◆ **Problem to solve**
Line by line, output everything from the one that contains "This screenshot has" through the end of the material below, exactly as written and with no pictures.

(Data extracts begins)

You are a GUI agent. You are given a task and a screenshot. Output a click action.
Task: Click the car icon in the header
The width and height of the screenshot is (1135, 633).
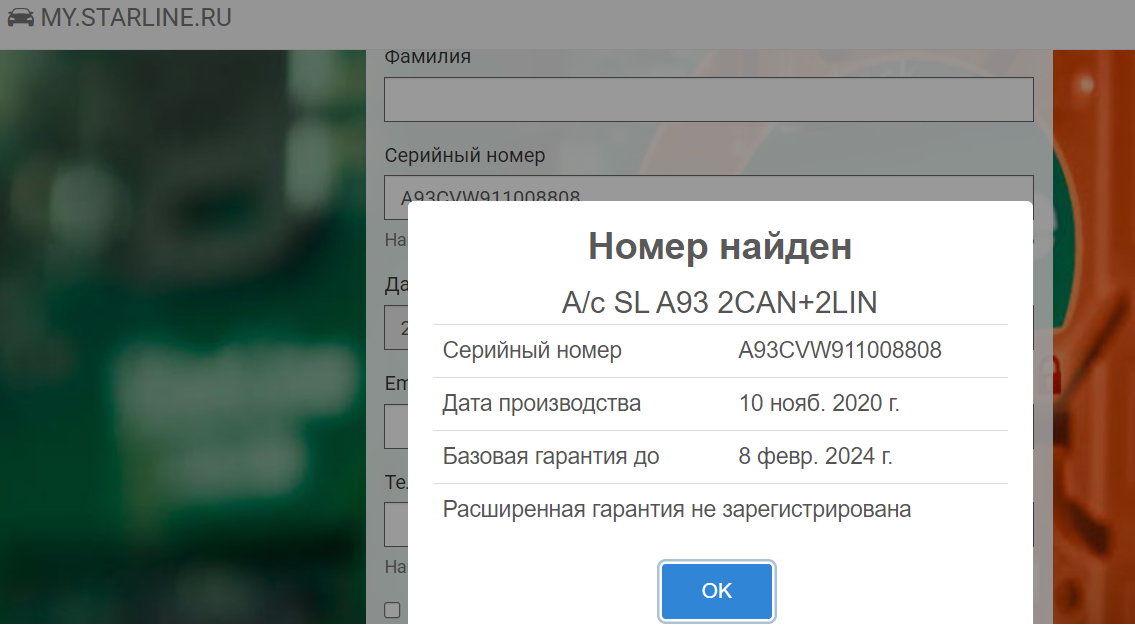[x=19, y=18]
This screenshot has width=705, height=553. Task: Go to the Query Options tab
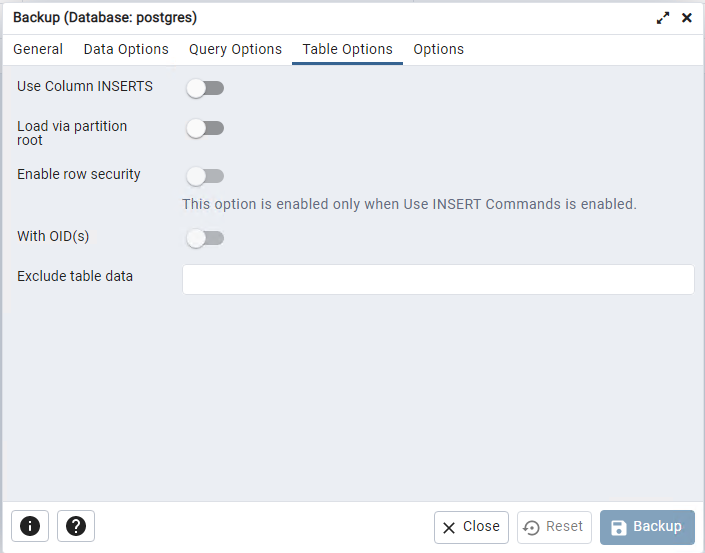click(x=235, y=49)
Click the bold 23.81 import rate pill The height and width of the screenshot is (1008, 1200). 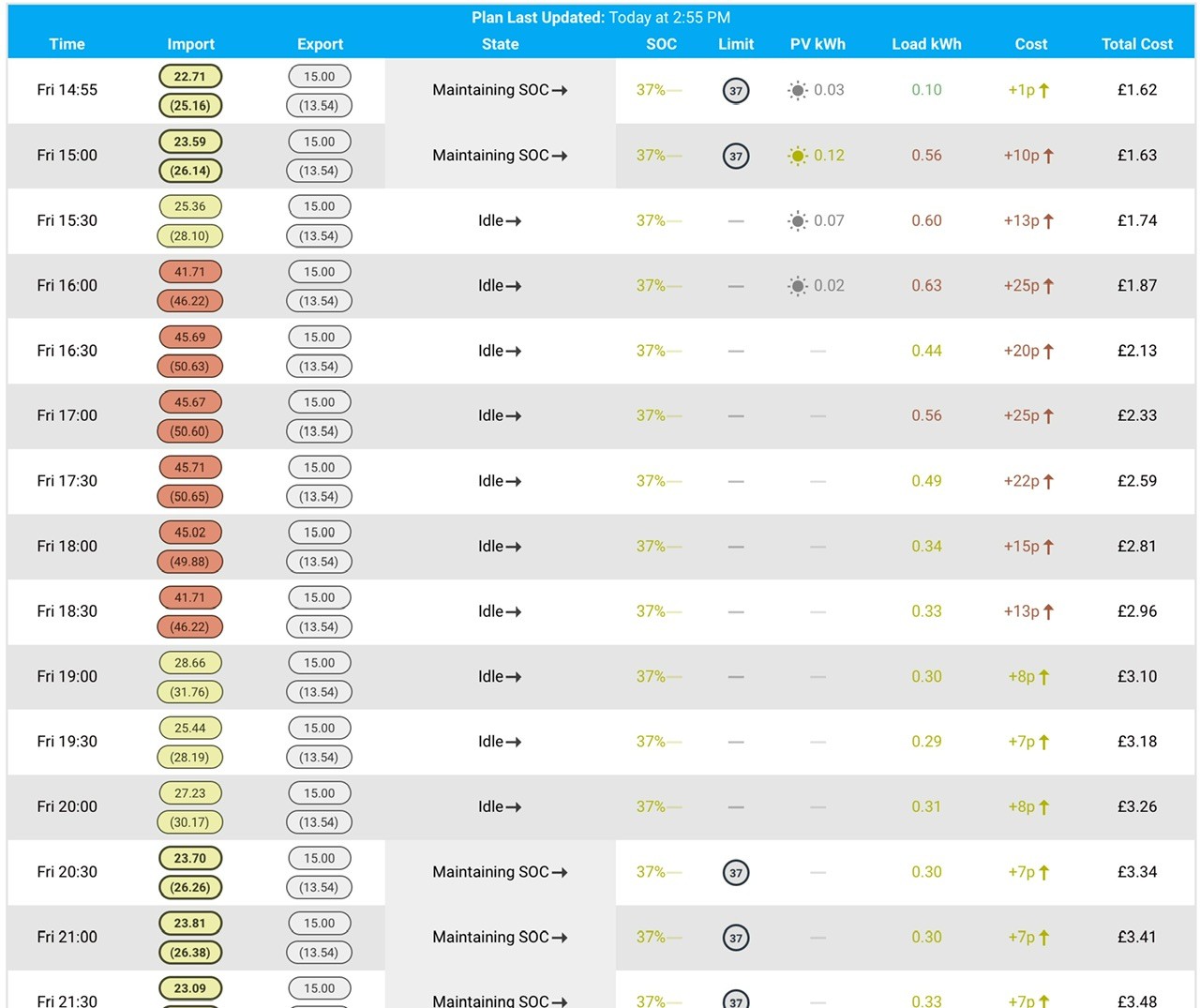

(Data extracts ends)

◆ **Task output**
This screenshot has width=705, height=553. Task: Go to the Query Options tab
click(x=235, y=49)
Click the bold 23.81 import rate pill The height and width of the screenshot is (1008, 1200). 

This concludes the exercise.